- SELECTED PASSAGE -
================

Posted on 04/28/2005 4:27:44 PM PDT by swampfx

In the Bible story of David and Goliath we are told that David’s brothers, who were older and bigger than he, ordered David to stay home while they went into the valley to confront the enemy. When David joined them a day or so later, they rebuked him. He replied with a question: “Is there not a cause?”

To my mind there is a cause. That cause is freedom. We stand in danger of losing that freedom- not to a foreign tyrant, but to those well intentioned but misguided elitist utopians who stubbornly refuse to profit from errors of the past.

If I am right, if the Republic is in danger, then time is short. I must take this opportunity to share what I have seen and experienced as a member of the U.S. Senate, as my party’s nominee for the presidency, as a man whose only aspiration has been to serve the cause of freedom.

If I am wrong, time will display my error and reprimand me. If what I say strikes a response in the hearts and minds of other Americans, perhaps they will enlist in the cause to keep our country strong and to restrain those who seek to diminish the importance and significance of the individual. (Page 14)

================

- STORED DATA -
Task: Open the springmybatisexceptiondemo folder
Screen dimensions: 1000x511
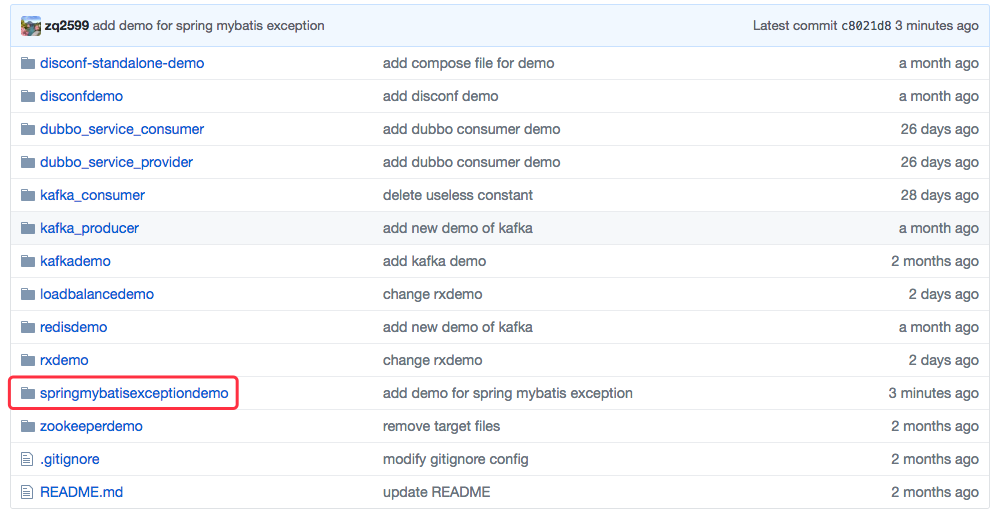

================

- EXERCISE REQUIREMENTS -
#1 In the excerpt, why does the writer say he must take this opportunity to share what he has seen and experienced? Answer in one to three sentences.
#2 Answer these questions using the excerpt:
(a) What did David's brothers order him to do?
(b) To whom does the writer say we stand in danger of losing our freedom?
(c) What does the writer say will happen if he is wrong?
#3 Rewrite the stretch of the excerpt from "If I am right, if" through "individual. (Page 14)", putting "nation" in place of "Republic".

- ANSWERS PER TASK -
#1 He says that if he is right and the Republic is in danger, then time is short. Because time is short, he must take this opportunity to share what he has seen and experienced.

#2
(a) They ordered him to stay home while they went into the valley to confront the enemy.
(b) To well intentioned but misguided elitist utopians who stubbornly refuse to profit from errors of the past.
(c) Time will display his error and reprimand him.

#3
If I am right, if the nation is in danger, then time is short. I must take this opportunity to share what I have seen and experienced as a member of the U.S. Senate, as my party’s nominee for the presidency, as a man whose only aspiration has been to serve the cause of freedom.

If I am wrong, time will display my error and reprimand me. If what I say strikes a response in the hearts and minds of other Americans, perhaps they will enlist in the cause to keep our country strong and to restrain those who seek to diminish the importance and significance of the individual. (Page 14)